• [DOCUMENT]
San Michele cemetery island
We spent our last day in Venice in a cemetery, visiting museums and elbowing our way through crowds. The carnival had arrived. And we did our best to avoid it. We got up early and headed to San Michele alone. San Michele is the cemetery island just off Fondamente Nove. It’s illegal to bury people on Venice. This was one of our top places to visit before we came to Venice and we were not leaving without seeing it. We spent hours in Pere Lachaise in Paris, even picnicking there. Visiting cemeteries is one of our favourite things to do. Though trying to convince other people that spending their holiday with dead people is a great use of their time doesn’t always go down well.
We tried using our Murano tickets to avoid paying for the ferry but alas, we were foiled. The cemetery is actually pretty small. We managed to tour it in an hour. Sadly we weren’t allowed to take photos. Or picnic. We found the graves of Igor Stravinsky and Ezra Pound. Most of the graves are actually ossuaries because you rent the graves and if you stop paying, you get moved into the ossuary. So whilst the island is small, there are a lot of people buried there because they’re all in what is essentially chest of drawers. There were some huge tombs. Some even had chairs inside them with glass doors. Sadly, the doors were locked.

• [EXTRACTED ENTRIES]

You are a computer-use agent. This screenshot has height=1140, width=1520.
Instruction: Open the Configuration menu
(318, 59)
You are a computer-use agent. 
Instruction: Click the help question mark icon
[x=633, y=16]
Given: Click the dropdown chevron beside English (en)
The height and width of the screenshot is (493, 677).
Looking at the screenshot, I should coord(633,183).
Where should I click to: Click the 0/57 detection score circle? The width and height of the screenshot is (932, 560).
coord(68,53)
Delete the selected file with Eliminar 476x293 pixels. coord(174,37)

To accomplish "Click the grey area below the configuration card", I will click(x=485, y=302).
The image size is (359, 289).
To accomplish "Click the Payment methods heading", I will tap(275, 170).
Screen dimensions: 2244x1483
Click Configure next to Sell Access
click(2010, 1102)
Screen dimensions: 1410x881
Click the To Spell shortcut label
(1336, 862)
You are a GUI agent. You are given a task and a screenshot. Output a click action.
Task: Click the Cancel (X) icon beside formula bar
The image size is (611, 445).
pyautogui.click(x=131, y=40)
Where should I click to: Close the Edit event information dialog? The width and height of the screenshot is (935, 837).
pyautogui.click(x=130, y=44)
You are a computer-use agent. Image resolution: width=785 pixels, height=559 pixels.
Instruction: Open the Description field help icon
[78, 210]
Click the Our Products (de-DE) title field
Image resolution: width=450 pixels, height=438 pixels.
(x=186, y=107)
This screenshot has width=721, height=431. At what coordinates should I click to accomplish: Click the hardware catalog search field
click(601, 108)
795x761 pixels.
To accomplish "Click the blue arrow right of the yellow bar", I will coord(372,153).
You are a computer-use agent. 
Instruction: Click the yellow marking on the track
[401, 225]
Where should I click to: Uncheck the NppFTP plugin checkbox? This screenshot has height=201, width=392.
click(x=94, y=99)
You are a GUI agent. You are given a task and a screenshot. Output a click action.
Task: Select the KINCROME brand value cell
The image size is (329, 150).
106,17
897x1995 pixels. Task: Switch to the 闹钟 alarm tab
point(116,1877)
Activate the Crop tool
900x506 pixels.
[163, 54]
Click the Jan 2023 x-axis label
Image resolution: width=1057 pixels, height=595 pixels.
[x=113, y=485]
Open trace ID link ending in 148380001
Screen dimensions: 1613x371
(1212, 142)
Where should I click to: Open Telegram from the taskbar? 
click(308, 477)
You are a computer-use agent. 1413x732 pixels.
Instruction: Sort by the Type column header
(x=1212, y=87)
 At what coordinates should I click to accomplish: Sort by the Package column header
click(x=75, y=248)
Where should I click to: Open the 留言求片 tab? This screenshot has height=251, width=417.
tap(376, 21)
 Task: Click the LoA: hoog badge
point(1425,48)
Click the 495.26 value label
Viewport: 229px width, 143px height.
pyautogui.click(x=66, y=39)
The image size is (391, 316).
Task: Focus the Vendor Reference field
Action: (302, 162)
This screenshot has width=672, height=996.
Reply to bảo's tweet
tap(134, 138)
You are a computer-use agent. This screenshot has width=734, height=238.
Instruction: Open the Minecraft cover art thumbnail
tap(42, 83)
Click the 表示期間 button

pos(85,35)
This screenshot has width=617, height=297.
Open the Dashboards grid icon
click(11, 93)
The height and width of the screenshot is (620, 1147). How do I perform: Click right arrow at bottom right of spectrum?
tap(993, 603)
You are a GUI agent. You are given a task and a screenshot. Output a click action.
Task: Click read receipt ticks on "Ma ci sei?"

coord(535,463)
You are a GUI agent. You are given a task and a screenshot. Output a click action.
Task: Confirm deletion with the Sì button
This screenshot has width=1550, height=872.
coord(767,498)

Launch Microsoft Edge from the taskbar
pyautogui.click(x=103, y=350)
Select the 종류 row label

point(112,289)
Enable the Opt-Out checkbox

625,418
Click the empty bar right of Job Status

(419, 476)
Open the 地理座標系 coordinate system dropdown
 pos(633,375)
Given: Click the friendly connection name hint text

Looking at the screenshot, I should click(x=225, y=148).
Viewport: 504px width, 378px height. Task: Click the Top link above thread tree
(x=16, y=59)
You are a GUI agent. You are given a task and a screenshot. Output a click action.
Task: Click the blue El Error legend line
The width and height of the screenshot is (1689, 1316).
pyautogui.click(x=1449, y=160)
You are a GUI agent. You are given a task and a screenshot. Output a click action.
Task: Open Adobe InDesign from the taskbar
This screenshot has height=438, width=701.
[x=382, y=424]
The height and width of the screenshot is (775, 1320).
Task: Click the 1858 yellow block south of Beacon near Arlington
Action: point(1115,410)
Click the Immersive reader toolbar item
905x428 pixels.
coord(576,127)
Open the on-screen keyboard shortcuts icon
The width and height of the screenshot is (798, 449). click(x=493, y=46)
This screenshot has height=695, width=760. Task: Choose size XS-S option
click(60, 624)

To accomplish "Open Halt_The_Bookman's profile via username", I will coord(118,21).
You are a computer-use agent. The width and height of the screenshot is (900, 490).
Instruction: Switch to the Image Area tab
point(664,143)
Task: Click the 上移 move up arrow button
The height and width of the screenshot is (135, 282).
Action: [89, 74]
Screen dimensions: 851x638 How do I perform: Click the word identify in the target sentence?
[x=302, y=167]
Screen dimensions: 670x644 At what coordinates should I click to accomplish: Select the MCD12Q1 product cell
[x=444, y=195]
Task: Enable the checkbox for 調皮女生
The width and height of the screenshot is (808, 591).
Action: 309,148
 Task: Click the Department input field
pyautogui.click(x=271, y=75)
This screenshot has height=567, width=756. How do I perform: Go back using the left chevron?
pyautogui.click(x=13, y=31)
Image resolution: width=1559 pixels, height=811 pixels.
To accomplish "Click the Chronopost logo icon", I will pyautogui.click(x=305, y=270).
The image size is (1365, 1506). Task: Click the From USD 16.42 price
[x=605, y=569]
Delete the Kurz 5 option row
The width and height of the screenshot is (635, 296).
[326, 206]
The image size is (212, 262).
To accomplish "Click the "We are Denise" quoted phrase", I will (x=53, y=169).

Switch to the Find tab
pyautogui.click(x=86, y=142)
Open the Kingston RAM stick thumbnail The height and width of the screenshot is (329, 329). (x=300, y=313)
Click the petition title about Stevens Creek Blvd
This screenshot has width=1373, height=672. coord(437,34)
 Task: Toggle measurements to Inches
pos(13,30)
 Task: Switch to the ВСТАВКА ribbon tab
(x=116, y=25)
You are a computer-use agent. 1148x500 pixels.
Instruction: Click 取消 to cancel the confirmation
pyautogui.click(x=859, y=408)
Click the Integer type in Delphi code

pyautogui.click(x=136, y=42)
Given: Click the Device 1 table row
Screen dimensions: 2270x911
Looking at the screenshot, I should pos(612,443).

• [THE PROBLEM] Write the next part of the San Michele cemetery island account, starting after its final sentence. The lines above are not required for this work.

• [TASK RESPONSE]
church of Santa Fosca
We returned to the apartment to collect Tom and Amy and set out for a day of museums. First we took a detour to find more haunted places and to visit a supermarket. Our first haunted place of the day was by the church of Santa Fosca. An old money-lender, Bartolomio Zenni, staggers up and down the Campo dell’Abbazia, begging for help. If you approach him he turns into a fiery skeleton. That is one of the coolest ghost stories ever. On 13th May 1437, a fire broke out on the opposite side of the canal. He refused to help his neighbours save their children because he was saving his bag with his belongings. He dragged it to a nearby canal and vanished into the waters. Several nights later, he reappeared with the bag, breathless, and asking people for help. Everyone avoided him. His soul will only be free when someone helps him carry the bag from the Campo to the church of Santa Fosca. We’re great at carrying bags. And we hate children.
one of the Mastelli brothers
We headed for our next haunted destination and ended up walking right past some statues we wanted. Typical. Fortunately, Amy spotted them. They are the Mastelli brothers – Rioba, Sandi, Afani and Antonia and are on the wall of Campo dei Mori. They were merchants who were apparently turned to stone due to their dishonesty and meanness. Rioba used to say “May the Good Lord turn my right hand to stone if what I say is not true.” They could buy any jury and ruined many families. One day in February, a woman came to them to buy Flanders lace for her shop. Her husband had died and she needed to re-open her shop. Rioba showed her many fabrics, claiming it was Flanders and she couldn’t afford them but he wanted to help. He and his brothers quoted his line about being turned to stone. As the woman paid, she said “May the good lord be a witness to your honesty and may you be held to what you have decided.” With that, the coins and his arm turned to stone. Then his brothers’ arms turned to stone. The woman was Saint Magdalen. “Criminals! Liars and hypocrites! You will turn into the whited sepulchres that you have shown yourselves to be during your lifetime.”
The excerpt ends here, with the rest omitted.